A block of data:
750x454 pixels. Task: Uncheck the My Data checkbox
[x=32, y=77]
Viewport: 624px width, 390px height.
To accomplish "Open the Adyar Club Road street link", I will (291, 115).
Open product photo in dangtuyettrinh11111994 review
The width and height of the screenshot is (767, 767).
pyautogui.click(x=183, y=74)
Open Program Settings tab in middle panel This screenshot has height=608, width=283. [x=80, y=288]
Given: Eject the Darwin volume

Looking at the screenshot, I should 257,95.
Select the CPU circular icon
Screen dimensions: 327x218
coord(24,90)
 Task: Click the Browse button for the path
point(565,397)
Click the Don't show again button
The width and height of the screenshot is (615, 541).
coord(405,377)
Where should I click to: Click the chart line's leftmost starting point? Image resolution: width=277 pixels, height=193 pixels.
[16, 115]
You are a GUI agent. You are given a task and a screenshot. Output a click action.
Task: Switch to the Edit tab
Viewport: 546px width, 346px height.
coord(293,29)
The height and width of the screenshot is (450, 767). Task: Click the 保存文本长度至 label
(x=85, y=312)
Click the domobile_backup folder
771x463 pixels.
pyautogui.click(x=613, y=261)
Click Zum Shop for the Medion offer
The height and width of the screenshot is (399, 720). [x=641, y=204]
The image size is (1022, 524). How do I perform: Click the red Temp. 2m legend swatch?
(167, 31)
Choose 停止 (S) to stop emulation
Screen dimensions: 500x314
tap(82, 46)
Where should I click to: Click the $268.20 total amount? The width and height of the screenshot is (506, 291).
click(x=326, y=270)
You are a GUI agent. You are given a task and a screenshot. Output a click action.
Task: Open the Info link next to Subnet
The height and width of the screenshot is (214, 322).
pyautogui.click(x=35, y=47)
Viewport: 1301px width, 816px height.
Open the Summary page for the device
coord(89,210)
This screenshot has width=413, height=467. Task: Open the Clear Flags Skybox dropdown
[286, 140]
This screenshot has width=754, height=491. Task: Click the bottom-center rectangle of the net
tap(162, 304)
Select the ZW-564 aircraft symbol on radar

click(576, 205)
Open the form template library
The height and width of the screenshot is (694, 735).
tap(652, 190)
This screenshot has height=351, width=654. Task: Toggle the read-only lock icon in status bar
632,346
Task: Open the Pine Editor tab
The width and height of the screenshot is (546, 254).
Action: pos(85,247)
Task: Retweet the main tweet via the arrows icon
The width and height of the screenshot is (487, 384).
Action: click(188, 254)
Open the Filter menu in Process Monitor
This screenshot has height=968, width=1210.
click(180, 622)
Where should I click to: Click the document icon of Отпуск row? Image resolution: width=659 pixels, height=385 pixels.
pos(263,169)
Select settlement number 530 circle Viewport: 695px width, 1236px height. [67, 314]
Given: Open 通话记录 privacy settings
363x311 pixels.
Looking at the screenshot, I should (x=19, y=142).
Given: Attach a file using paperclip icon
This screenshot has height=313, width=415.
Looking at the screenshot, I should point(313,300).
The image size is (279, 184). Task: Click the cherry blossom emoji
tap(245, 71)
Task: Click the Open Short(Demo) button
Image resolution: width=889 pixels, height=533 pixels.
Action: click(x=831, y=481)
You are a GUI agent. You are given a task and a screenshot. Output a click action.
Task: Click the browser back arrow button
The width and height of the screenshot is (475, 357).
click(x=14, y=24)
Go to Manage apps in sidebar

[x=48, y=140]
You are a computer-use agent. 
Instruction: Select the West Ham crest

> SHORT EXERCISE
Please output the lines above as a numbered list, leaving out any that are blank.

> OUTPUT FOR THIS TASK
1. 750x454 pixels. Task: Uncheck the My Data checkbox
2. [x=32, y=77]
3. Viewport: 624px width, 390px height.
4. To accomplish "Open the Adyar Club Road street link", I will (291, 115).
5. Open product photo in dangtuyettrinh11111994 review
6. The width and height of the screenshot is (767, 767).
7. pyautogui.click(x=183, y=74)
8. Open Program Settings tab in middle panel This screenshot has height=608, width=283. [x=80, y=288]
9. Given: Eject the Darwin volume
10. Looking at the screenshot, I should 257,95.
11. Select the CPU circular icon
12. Screen dimensions: 327x218
13. coord(24,90)
14.  Task: Click the Browse button for the path
15. point(565,397)
16. Click the Don't show again button
17. The width and height of the screenshot is (615, 541).
18. coord(405,377)
19. Where should I click to: Click the chart line's leftmost starting point? Image resolution: width=277 pixels, height=193 pixels.
20. [16, 115]
21. You are a GUI agent. You are given a task and a screenshot. Output a click action.
22. Task: Switch to the Edit tab
23. Viewport: 546px width, 346px height.
24. coord(293,29)
25. The height and width of the screenshot is (450, 767). Task: Click the 保存文本长度至 label
26. (x=85, y=312)
27. Click the domobile_backup folder
28. 771x463 pixels.
29. pyautogui.click(x=613, y=261)
30. Click Zum Shop for the Medion offer
31. The height and width of the screenshot is (399, 720). [x=641, y=204]
32. The image size is (1022, 524). How do I perform: Click the red Temp. 2m legend swatch?
33. (167, 31)
34. Choose 停止 (S) to stop emulation
35. Screen dimensions: 500x314
36. tap(82, 46)
37. Where should I click to: Click the $268.20 total amount? The width and height of the screenshot is (506, 291).
38. click(x=326, y=270)
39. You are a GUI agent. You are given a task and a screenshot. Output a click action.
40. Task: Open the Info link next to Subnet
41. The height and width of the screenshot is (214, 322).
42. pyautogui.click(x=35, y=47)
43. Viewport: 1301px width, 816px height.
44. Open the Summary page for the device
45. coord(89,210)
46. This screenshot has width=413, height=467. Task: Open the Clear Flags Skybox dropdown
47. [286, 140]
48. This screenshot has width=754, height=491. Task: Click the bottom-center rectangle of the net
49. tap(162, 304)
50. Select the ZW-564 aircraft symbol on radar
51. click(576, 205)
52. Open the form template library
53. The height and width of the screenshot is (694, 735).
54. tap(652, 190)
55. This screenshot has height=351, width=654. Task: Toggle the read-only lock icon in status bar
56. 632,346
57. Task: Open the Pine Editor tab
58. The width and height of the screenshot is (546, 254).
59. Action: pos(85,247)
60. Task: Retweet the main tweet via the arrows icon
61. The width and height of the screenshot is (487, 384).
62. Action: click(188, 254)
63. Open the Filter menu in Process Monitor
64. This screenshot has height=968, width=1210.
65. click(180, 622)
66. Where should I click to: Click the document icon of Отпуск row? Image resolution: width=659 pixels, height=385 pixels.
67. pos(263,169)
68. Select settlement number 530 circle Viewport: 695px width, 1236px height. [67, 314]
69. Given: Open 通话记录 privacy settings
70. 363x311 pixels.
71. Looking at the screenshot, I should (x=19, y=142).
72. Given: Attach a file using paperclip icon
73. This screenshot has height=313, width=415.
74. Looking at the screenshot, I should point(313,300).
75. The image size is (279, 184). Task: Click the cherry blossom emoji
76. tap(245, 71)
77. Task: Click the Open Short(Demo) button
78. Image resolution: width=889 pixels, height=533 pixels.
79. Action: click(x=831, y=481)
80. You are a GUI agent. You are given a task and a screenshot. Output a click action.
81. Task: Click the browser back arrow button
82. The width and height of the screenshot is (475, 357).
83. click(x=14, y=24)
84. Go to Manage apps in sidebar
85. [x=48, y=140]
86. You are a computer-use agent. 
87. Instruction: Select the West Ham crest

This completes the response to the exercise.